To fix this, I suggest the addition of an ending delimiter, :~:. This allows the fragment directive to be located anywhere in the fragment, increases compatibility with existing and future schemes, and precludes accidentally removing other schemes from the URL if proceeded by a fragment directive.

To adapt an example from the README, these links should work:

https://groups.google.com/a/chromium.org/forum/#!topic/blink-dev/OOZIrtSPLeM:~:text=test
https://groups.google.com/a/chromium.org/forum/#:~:text=test:~:!topic/blink-dev/OOZIrtSPLeM

Other content in the fragment should be permitted, and it should be easy to hand write.

zamicol commented 1 year ago

There are two more alternatives I can think of.

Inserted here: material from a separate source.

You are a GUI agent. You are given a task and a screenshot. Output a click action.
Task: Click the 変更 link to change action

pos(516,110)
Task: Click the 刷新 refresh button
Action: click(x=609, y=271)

I'll append the alternatives to this list of three:

  1. Each fragment scheme needs to define it's own starting and ending delimiter. For example, the fragment scheme "fragment directive" would need to define a starting delimiter of :~: and an ending delimiter of :~:.
    • Alternatively, define a fragment scheme ending delimiter universally, such as the ? character.
  2. All fragment schemes need to be aware of other fragment scheme delimiters, and their scope of concern stops the starting delimiter of another scheme.
  3. The ending delimiter for all fragment schemes is an uninterpreted/invalid unescaped characters in the fragment. (One of the 20 characters not used by the scheme itself.)

Personally, I think option 2 would work better than defining ending delimiters. This in theory should work:

https://cyphrme.github.io/URLFormJS/demo_simple.html#:~:text=Bob?first_name=Bob&last_name=Smith&email_address=bob@something.com&phone_number=1234567890&subscribe_latest_news=true

Since "?" is not defined by fragment directive, the fragment directive scheme stops at ? and preserves the rest of the URL for another fragment scheme.

Another option is to employ some combination of both 0 and 2. An explicit ending delimiter may be defined, while the implicit starting delimiter would be "a character not included in the scheme".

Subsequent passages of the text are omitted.